JAMES L. BOTHWELL: This report created a firestorm of industry and regulatory backlash after it was issued. The industry financed and formed a tremendous backlash to defeat our legislative recommendations. This consumed me for almost twelve to eighteen months, talking about this report and defending its recommendations.

TA: We’re just now coming out of three decades where a zealot like Alan Greenspan was considered mainstream, celebrated as an oracle, the “maestro”—a financial god, essentially. That’s the environment that your report came out into. Did you think you’d face the resistance that you did from people in power, especially from the Clinton administration?
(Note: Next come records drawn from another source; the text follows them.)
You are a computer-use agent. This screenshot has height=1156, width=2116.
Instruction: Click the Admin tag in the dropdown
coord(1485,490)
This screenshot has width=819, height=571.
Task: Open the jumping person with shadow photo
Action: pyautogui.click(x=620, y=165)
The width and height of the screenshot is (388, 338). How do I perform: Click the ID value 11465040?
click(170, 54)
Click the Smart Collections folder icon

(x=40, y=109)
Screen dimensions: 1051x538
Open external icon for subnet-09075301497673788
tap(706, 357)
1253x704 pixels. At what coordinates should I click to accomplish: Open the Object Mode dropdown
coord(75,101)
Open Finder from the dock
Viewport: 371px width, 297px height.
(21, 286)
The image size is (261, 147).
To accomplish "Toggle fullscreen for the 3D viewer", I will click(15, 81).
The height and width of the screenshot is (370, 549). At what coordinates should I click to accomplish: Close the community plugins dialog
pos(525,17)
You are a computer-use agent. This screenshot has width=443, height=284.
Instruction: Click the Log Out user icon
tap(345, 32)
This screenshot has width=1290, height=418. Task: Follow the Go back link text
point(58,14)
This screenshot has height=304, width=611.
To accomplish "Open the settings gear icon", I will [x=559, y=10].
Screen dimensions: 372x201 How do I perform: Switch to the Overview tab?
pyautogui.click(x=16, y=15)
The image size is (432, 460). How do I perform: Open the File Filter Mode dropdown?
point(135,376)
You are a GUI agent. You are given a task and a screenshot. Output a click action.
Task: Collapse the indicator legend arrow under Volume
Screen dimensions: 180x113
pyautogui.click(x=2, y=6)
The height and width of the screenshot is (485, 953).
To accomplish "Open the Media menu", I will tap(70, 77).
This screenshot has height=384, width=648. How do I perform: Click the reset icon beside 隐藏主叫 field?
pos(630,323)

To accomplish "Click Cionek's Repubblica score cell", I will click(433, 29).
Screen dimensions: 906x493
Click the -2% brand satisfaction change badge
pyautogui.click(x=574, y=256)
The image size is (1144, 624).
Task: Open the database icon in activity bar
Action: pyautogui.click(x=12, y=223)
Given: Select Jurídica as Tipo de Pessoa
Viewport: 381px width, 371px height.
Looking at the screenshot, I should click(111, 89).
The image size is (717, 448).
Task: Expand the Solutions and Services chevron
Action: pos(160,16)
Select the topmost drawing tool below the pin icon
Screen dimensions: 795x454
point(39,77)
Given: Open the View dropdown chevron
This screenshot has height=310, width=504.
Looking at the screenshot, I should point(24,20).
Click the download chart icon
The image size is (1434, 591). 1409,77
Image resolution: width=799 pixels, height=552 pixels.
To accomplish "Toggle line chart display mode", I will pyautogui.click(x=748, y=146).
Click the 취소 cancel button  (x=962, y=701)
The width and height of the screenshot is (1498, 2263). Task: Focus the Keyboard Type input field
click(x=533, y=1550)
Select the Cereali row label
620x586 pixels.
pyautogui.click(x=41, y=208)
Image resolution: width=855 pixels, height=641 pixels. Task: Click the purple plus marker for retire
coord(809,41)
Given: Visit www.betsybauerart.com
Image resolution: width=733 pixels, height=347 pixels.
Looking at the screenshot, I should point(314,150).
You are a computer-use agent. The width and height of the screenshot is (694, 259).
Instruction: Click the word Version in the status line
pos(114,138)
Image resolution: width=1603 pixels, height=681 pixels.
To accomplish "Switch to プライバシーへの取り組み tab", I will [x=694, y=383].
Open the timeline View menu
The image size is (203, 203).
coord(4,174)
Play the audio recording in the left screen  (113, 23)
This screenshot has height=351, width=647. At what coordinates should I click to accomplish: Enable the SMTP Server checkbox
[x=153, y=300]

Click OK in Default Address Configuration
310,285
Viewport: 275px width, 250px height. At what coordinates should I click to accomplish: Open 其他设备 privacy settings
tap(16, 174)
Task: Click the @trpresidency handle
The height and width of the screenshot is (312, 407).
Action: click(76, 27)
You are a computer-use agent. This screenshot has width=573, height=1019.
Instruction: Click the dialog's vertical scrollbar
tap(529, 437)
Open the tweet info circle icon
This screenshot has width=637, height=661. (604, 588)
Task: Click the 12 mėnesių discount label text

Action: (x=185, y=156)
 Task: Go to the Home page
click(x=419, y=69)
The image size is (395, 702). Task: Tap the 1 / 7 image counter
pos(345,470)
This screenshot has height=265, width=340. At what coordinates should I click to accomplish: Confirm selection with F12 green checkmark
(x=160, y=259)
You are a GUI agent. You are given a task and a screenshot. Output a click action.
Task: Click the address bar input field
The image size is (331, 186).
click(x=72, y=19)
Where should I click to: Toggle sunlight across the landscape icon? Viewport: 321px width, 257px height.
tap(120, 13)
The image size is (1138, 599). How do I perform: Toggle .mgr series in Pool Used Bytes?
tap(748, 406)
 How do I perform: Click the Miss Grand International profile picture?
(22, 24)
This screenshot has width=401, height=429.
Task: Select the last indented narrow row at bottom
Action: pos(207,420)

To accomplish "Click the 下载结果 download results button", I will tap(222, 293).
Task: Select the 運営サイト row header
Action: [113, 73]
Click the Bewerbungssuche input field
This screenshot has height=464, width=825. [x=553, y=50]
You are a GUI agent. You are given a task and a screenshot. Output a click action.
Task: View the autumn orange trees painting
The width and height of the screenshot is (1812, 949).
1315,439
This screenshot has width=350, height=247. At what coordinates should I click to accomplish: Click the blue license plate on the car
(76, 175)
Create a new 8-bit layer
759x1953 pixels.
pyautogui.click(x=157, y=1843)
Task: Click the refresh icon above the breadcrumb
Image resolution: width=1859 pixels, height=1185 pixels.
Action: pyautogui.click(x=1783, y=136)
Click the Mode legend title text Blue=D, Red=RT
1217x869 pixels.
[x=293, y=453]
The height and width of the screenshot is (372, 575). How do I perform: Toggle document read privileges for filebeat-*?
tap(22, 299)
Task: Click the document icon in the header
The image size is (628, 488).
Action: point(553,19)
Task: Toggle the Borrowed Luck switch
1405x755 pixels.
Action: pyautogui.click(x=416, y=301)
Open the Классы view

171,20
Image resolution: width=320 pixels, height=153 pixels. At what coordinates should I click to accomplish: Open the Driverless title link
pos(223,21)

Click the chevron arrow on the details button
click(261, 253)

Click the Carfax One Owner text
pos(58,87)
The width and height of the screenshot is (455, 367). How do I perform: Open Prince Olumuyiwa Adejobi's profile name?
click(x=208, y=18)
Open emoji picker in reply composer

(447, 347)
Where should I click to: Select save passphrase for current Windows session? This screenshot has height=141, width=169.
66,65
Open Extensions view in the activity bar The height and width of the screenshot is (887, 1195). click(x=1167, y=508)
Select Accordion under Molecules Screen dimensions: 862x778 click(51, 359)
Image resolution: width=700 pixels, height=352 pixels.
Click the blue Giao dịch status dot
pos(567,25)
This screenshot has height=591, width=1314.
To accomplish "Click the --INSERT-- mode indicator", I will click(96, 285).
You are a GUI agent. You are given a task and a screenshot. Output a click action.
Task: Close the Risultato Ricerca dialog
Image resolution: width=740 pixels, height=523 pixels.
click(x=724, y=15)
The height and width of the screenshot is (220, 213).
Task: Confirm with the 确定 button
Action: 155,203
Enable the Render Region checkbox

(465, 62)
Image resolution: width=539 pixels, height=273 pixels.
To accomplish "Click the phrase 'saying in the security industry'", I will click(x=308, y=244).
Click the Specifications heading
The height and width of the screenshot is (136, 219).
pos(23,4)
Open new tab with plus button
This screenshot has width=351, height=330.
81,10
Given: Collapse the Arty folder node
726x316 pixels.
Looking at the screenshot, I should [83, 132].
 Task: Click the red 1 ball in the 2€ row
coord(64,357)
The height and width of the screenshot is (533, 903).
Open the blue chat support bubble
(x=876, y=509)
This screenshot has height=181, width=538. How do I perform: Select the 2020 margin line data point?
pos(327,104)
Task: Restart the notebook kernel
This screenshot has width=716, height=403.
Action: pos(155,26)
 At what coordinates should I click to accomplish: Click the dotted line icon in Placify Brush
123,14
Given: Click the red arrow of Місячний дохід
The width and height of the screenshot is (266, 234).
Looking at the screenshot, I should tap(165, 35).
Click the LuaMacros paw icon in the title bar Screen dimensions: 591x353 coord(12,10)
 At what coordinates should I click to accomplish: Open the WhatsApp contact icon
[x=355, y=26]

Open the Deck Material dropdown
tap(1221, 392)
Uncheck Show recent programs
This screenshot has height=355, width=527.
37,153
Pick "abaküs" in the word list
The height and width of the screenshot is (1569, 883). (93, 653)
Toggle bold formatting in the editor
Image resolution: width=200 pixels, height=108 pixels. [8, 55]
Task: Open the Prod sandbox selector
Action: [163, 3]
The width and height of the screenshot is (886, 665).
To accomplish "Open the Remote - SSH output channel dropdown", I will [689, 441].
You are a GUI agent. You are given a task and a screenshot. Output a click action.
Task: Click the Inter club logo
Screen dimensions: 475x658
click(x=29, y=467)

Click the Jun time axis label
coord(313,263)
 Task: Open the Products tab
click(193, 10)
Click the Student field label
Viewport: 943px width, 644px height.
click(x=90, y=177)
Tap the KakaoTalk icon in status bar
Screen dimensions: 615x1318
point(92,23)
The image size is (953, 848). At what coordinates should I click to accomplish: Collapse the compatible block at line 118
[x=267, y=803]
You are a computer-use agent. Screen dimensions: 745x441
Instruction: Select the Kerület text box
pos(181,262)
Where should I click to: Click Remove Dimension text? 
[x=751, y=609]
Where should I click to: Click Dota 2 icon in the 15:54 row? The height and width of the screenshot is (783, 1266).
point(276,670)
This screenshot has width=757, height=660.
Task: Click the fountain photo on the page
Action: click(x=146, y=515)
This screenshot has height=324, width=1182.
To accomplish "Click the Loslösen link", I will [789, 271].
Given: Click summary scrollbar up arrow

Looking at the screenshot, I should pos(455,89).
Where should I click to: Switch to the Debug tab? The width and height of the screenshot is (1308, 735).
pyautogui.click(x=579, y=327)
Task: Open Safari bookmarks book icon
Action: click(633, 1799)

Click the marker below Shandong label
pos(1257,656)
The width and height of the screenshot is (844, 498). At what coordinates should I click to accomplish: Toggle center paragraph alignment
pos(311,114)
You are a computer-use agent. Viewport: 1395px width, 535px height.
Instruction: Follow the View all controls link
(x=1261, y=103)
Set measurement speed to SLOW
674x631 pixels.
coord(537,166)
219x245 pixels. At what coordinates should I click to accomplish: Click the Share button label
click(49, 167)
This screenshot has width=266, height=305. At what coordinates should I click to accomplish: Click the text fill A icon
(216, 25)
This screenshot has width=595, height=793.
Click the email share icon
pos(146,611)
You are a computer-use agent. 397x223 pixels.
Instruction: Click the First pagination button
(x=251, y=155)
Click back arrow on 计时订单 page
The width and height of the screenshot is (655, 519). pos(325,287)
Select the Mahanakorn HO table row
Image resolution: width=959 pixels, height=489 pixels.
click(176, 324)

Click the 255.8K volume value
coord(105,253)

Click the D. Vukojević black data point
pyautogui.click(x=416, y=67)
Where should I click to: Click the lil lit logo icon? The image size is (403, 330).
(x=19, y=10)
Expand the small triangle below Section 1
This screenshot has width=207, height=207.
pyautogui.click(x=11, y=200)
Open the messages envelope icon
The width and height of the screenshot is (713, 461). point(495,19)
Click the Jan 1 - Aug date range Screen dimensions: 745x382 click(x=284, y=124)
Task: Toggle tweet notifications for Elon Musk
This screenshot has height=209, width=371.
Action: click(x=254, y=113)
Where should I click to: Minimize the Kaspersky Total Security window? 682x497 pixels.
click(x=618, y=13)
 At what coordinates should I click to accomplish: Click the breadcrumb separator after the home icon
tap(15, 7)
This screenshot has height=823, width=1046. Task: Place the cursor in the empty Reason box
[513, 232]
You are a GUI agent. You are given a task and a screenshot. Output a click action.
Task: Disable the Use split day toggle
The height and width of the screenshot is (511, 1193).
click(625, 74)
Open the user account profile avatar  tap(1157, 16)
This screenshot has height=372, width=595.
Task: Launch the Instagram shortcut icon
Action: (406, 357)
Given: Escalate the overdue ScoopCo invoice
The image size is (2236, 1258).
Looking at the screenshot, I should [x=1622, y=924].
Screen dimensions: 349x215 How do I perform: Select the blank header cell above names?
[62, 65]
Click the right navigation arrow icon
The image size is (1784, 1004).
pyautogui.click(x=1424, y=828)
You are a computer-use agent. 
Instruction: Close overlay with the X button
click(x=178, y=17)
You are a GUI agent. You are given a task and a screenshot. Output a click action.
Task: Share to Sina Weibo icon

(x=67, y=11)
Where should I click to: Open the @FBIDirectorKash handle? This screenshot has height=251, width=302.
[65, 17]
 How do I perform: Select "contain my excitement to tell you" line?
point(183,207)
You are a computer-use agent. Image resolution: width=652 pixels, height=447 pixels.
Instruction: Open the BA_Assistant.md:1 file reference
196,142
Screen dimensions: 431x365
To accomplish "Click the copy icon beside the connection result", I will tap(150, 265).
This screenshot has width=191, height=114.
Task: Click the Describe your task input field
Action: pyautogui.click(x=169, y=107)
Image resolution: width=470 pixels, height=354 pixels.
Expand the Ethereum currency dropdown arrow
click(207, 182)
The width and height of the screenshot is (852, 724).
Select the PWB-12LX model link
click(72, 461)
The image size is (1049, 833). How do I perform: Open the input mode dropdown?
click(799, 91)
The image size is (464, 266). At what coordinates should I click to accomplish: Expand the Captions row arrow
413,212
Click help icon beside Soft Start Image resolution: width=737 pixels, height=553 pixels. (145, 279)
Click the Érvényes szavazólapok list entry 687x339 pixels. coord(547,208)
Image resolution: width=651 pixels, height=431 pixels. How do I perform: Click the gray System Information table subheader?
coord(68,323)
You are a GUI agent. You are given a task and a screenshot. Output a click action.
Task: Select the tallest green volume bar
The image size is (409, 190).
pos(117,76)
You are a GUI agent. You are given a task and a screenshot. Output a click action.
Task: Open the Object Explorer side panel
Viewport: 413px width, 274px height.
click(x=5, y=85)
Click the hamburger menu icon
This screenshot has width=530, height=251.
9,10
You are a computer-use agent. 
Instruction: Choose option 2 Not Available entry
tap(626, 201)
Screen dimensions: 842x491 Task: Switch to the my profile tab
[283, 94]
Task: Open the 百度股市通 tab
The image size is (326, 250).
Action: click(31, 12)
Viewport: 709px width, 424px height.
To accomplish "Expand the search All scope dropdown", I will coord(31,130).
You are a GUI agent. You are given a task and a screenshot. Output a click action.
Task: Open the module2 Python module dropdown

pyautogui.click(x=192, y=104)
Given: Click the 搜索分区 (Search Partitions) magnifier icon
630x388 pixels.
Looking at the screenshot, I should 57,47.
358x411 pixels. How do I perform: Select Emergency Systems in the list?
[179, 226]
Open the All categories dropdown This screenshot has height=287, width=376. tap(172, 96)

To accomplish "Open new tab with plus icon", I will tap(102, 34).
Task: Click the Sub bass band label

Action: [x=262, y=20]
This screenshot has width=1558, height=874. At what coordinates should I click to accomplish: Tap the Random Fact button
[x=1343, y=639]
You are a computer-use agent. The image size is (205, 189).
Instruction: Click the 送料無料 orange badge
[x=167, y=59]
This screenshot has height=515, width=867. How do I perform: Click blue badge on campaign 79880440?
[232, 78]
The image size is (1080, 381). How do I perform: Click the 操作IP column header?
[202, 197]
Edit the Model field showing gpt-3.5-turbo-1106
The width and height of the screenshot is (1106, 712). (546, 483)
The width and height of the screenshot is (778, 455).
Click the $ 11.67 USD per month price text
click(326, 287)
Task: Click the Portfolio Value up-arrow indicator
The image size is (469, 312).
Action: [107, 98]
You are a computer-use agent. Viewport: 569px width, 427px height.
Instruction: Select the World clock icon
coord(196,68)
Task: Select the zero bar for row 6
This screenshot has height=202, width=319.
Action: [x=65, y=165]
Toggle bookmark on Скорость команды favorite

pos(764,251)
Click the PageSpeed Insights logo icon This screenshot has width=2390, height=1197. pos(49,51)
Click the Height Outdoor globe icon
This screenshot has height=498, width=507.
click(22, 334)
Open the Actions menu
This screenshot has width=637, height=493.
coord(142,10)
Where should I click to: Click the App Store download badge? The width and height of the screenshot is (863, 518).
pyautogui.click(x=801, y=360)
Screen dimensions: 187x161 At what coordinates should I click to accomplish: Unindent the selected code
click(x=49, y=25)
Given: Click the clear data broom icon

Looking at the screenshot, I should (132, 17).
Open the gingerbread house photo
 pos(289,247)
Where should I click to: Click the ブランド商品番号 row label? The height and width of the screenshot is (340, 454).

They campaigned in ‘92 as sort of anti-Wall Street.

JB: They started lobbying me before the report came out. I knew exactly the extreme resistance we were going to get.

TA: The Clinton administration did? Was that inappropriate for them to lobby you while you were working on it?

JB: Yes, I think so.

As part of the audit process, whenever we have a draft you always let the auditee review the draft and comment on it. This one we knew they (regulators and derivatives dealers) were marshaling their forces already. They knew it was coming. Then we actually had a joint meeting in this big formal briefing room and we called them all in. And we were carefully guarding the draft and gave the industry and all the relevant regulators the draft to review on-site at GAO.

Rather than give us comments the regulators were just taking extensive notes about what it said and what was the logic of the argument—they wanted to inform their counteroffensive.